The kit comes RTR, but as we mentioned in the features breakdown, the wall charger was equipped with an EU plug. You may need to find an alternate charger to charge the included pack.
OUT FOR FUN
To get the Rock Crawler prepped for running you’ll need to complete a few steps. First pop the battery door on the back of the radio and install the included three AA batteries. Then you’ll need to charge the included 4.8V battery. Again we rigged up an adapter to use a hobby grade charger to charge the pack. Once the pack is charged unscrew the battery door retaining screw on the bottom of the crawler frame, plug the battery in and replace the door and screw. The screw is a must to retain the door or it may pop off in use.
With the Rock Crawler prepped, we headed out to the gardens outside of our office to wreak havoc on the landscaping. Instantly we discovered that the steering and throttle are not proportional and there is a slight delay in the steering response. You get full steering lock side to side with steering input and full or reverse throttle depending where you move the radio’s trigger. This meant one thing, full on bash mode testing! We grabbed throttle and tore through the woodchips and dirt, zig-zagged around and over plants and crested a number of rocks. Although it didn’t have the hobby performance traits we were used to, it was fun just romping on the Rock Crawler without worry, we were having fun! Then we put it in the hands of who this rig is truly meant for, the young first time driver. My kids were game for some off-road fun and cranked on the radio’s wheel and trigger running the crawler around. The Crawler climbs small hills well, churns up the dirt and spits out mulch. I let my kids drive the truck for a number of battery packs and although it wound up covered in mud and grime, it held up to their torture test. When they were done, we did glue up the tires and the Crawler had better pull up the hills without the tires slipping in the rims and their seemed to be no additional stress to the drivetrain.

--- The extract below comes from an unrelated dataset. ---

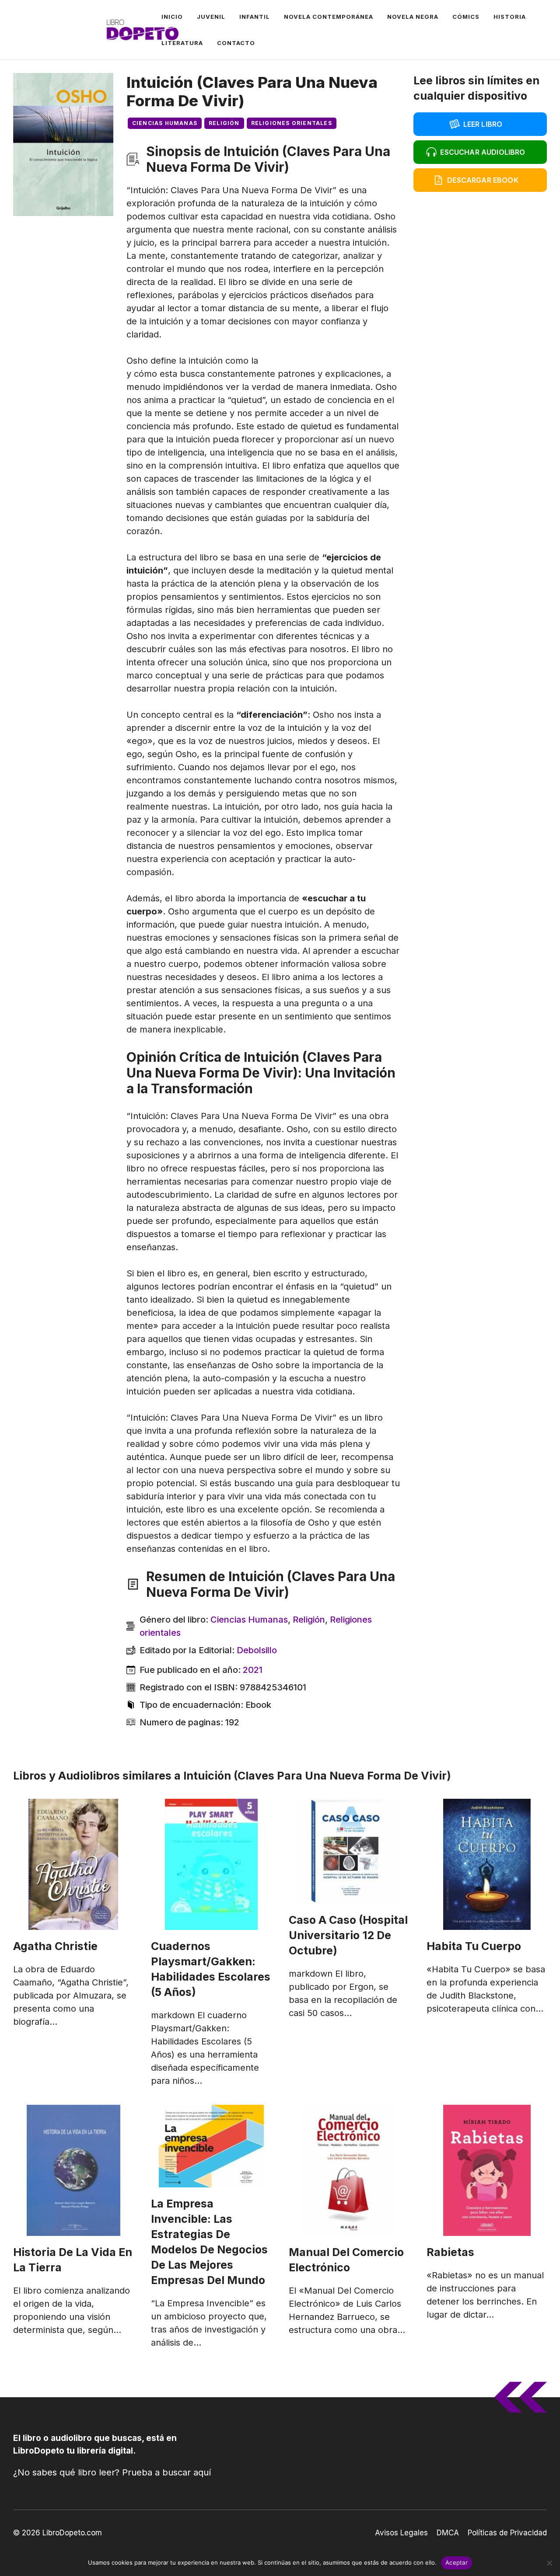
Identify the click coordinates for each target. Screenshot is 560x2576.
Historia (510, 16)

RATING TALLY: (Rated for young first time driver)
Performance – Acceleration: 7
Performance – Steering: 7
Performance – Handling: 7
Performance – Durability: 8
Feature Breakdown: 7
Overall Value: 8
THE LAST WORD
The HB-P1803 Rock Crawler is basically a toy grade machine with a few hobby grade styling cues aimed at the young entry level RC driver who is excited about off-road fun. For the price tag of under $30 we would recommend this all day long for gifts and just for fun purchases IF you have the ability to charge the battery or if a US plug option is offered soon. The Rock Crawler is simple off-road fun!